Cyclisme

John Lelangue, le manager belge de l'équipe Phonak, a estimé qu'il était nécessaire d'attendre la contre-analyse après la révélation du contrôle positif de son coureur, l'Américain Floyd Landis, vainqueur du Tour de France. John Lelangue a expliqué qu'il faisait toujours confiance pour l'instant à son coureur mais qu'il appliquerait le code éthique (autrement dit, un licenciement) si la culpabilité de Floyd Landis était démontrée. «Nous sommes surpris du résultat mais nous appliquons la procédure du code éthique que nous avons signé. Floyd va demander la contre-analyse mais on ne va plus l'aligner sur les courses jusqu'au moment où l'affaire sera tirée au clair. Si le résultat de l'échantillon B confirme le premier résultat, il y aura licenciement», a notamment déclaré le responsable de l'équipe suisse.

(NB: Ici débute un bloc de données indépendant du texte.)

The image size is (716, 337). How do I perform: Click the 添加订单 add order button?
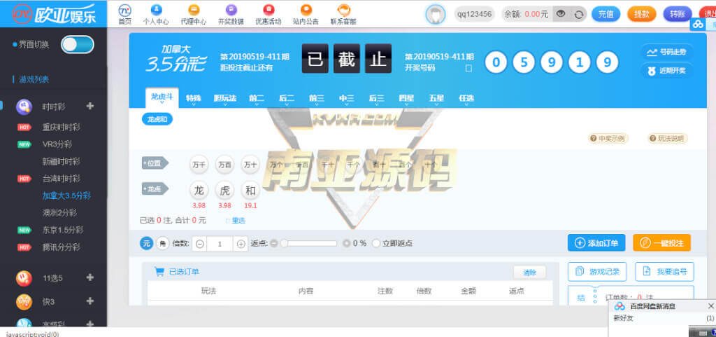click(x=596, y=243)
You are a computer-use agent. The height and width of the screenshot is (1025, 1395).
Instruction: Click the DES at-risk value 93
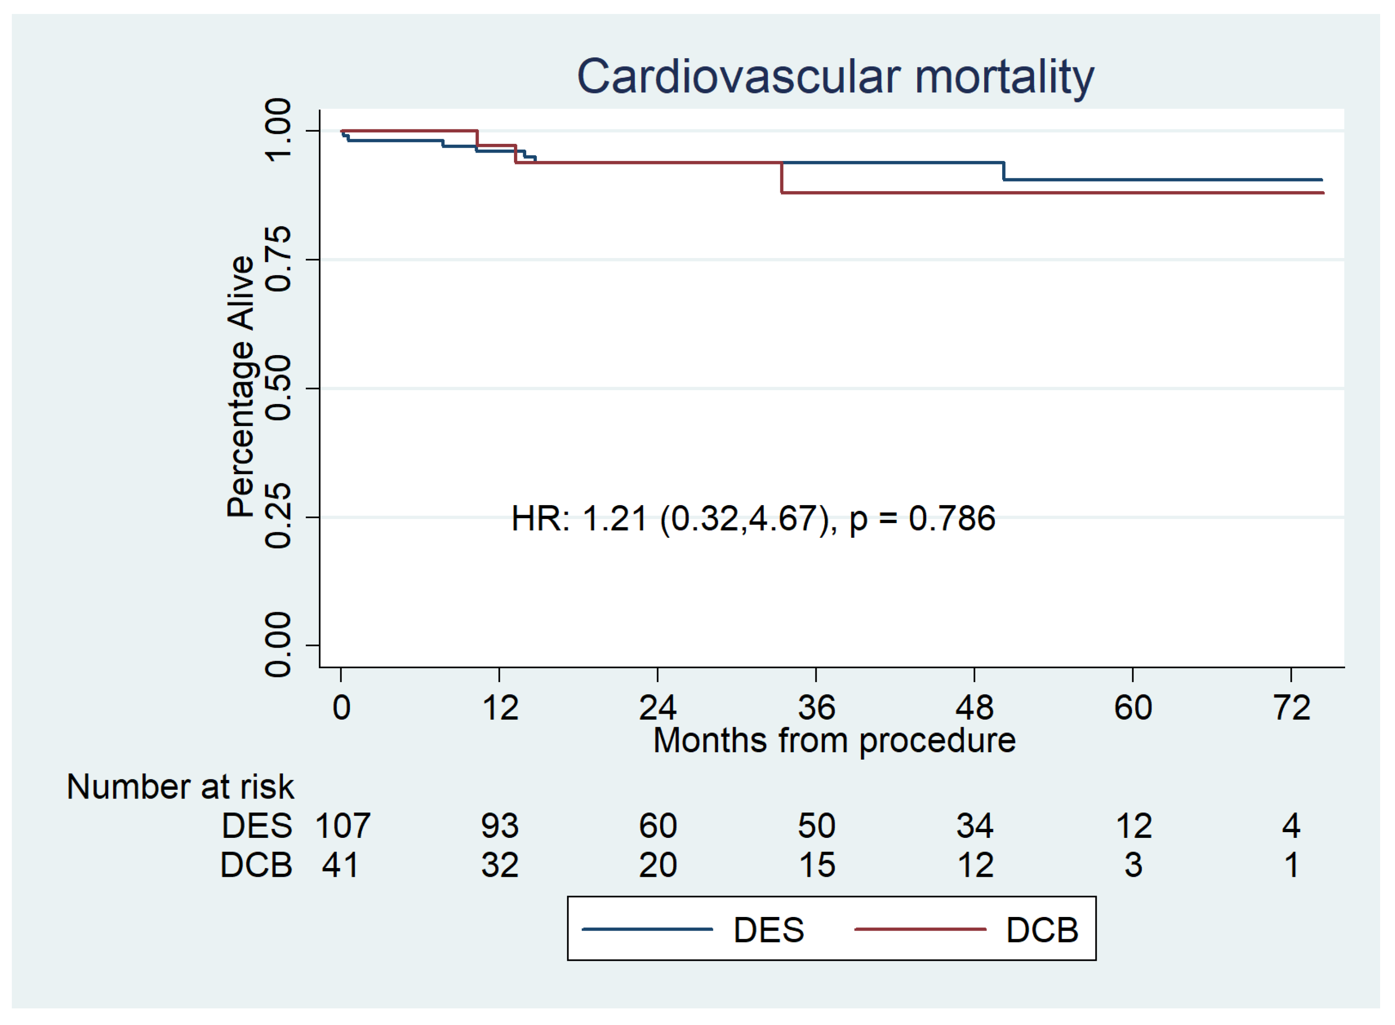point(500,826)
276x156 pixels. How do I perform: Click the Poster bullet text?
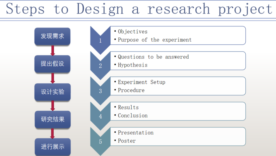(x=127, y=141)
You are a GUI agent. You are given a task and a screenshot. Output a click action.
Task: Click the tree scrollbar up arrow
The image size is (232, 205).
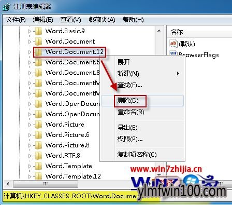click(159, 31)
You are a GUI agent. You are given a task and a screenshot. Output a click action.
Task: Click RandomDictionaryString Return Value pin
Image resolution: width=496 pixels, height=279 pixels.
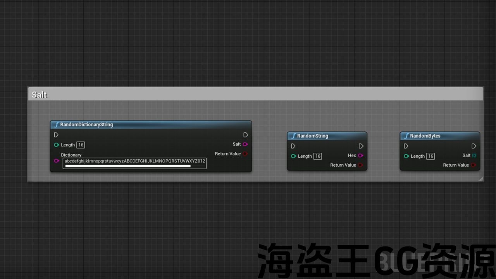[245, 154]
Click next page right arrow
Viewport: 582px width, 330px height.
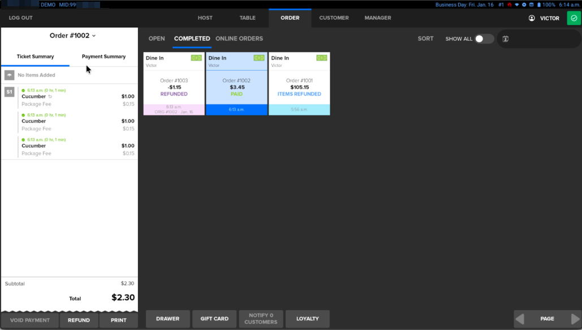click(x=575, y=319)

Sur l'hypothèse d'une explication médicale à ce cas, John Lelangue a répondu: «Je ne suis pas scientifique et je ne vais pas m'exprimer sur des taux ou des ratios (testostérone/épitestostérone). Je sais qu'il y a des cas de production naturelle de testostérone. Il faut alors passer par des examens d'endocrinologie.» Le manager de l'équipe Phonak a confirmé que Landis avait l'intention de demander une contre-analyse mais qu'il ignorait la date à laquelle elle serait pratiquée.

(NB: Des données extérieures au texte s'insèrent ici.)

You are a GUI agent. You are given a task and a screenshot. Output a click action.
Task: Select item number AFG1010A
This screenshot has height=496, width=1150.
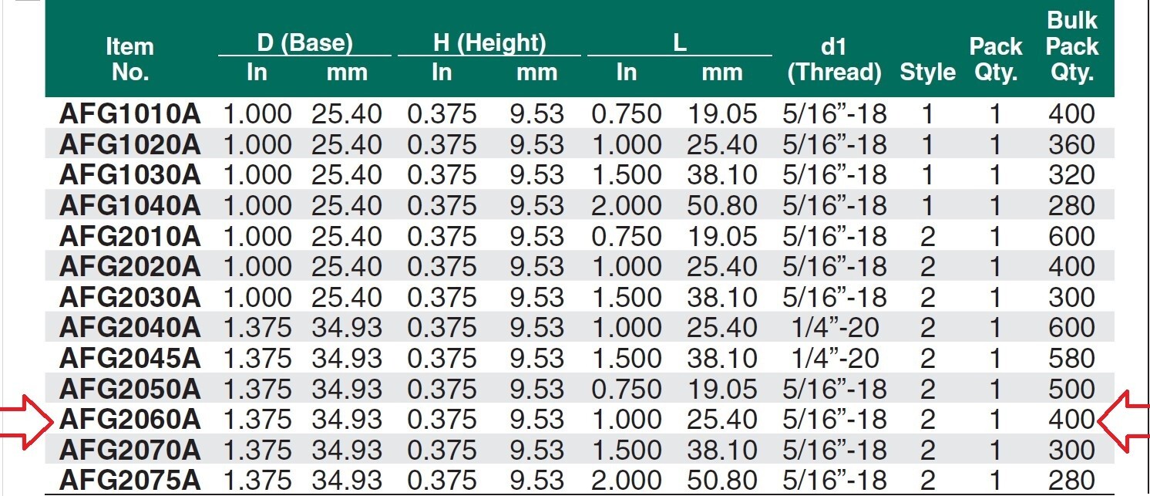tap(129, 114)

De son côté, l'Agence mondiale antidopage a indiqué jeudi «suivre attentivement le processus de gestion des résultats qui est entre les mains des autorités du cyclisme», se refusant pour le moment à tout autre commentaire. A l'issue du processus d'analyse des résultats, l'Ama a la possibilité de faire appel devant le tribunal arbitral du sport au cas où elle jugerait que la décision finale prise à l'encontre du coureur ne serait pas en conformité avec le code mondial antidopage.